PROBLEM: Within the records below is a range that opens at the line with "The height and width of the screenshot is (198, 560)." and closes at the line with "Click the Update base price text". Return that range word for word, both ends included, and only that range.

DATA RECORDS:
* * * * * * * * *
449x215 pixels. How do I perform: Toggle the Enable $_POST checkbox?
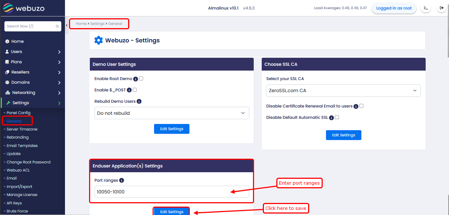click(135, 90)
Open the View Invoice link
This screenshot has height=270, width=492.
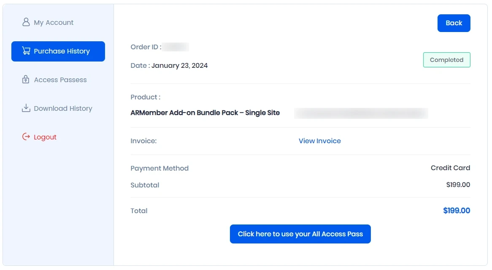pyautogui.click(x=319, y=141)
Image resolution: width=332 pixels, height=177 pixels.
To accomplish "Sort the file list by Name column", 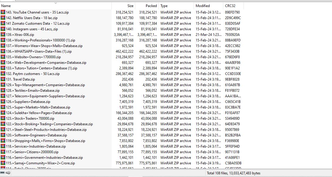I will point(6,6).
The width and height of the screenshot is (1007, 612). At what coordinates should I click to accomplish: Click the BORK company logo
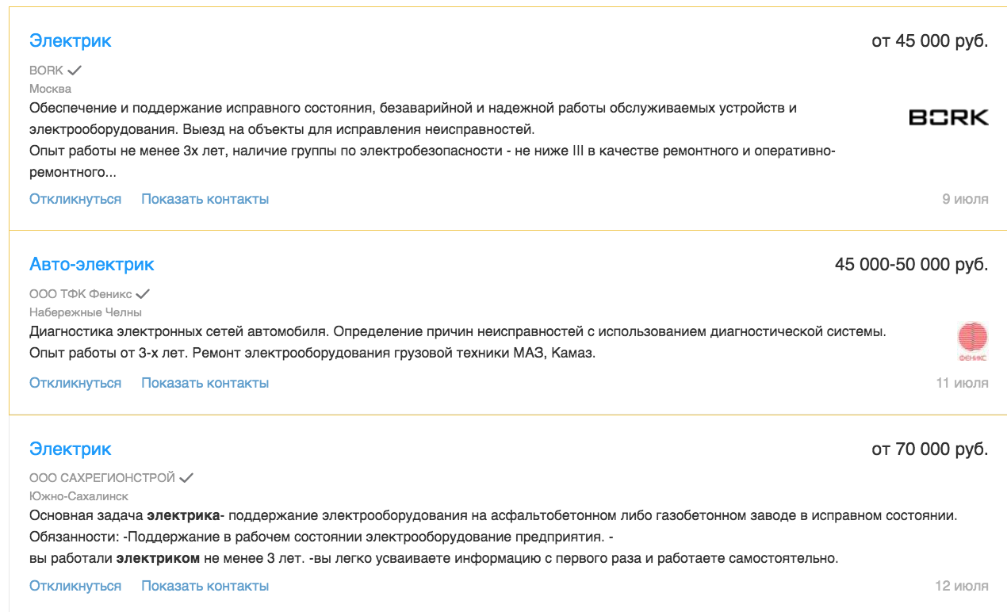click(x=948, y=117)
* * * * * * * * *
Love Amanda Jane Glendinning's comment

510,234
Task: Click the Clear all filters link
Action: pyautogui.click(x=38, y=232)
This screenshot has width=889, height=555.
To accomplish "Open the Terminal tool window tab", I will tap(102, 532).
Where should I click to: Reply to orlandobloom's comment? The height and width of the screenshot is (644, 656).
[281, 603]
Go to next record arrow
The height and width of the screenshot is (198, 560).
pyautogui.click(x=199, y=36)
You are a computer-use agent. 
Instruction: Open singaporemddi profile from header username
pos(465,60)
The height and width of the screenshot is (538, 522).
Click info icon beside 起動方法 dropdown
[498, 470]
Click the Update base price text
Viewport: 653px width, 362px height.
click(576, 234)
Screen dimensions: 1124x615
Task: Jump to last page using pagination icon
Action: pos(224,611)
* * * * * * * * *
RESPONSE TO THIS TASK:
The height and width of the screenshot is (198, 560).
pyautogui.click(x=199, y=36)
You are a computer-use agent. 
Instruction: Open singaporemddi profile from header username
pos(465,60)
The height and width of the screenshot is (538, 522).
Click info icon beside 起動方法 dropdown
[498, 470]
Click the Update base price text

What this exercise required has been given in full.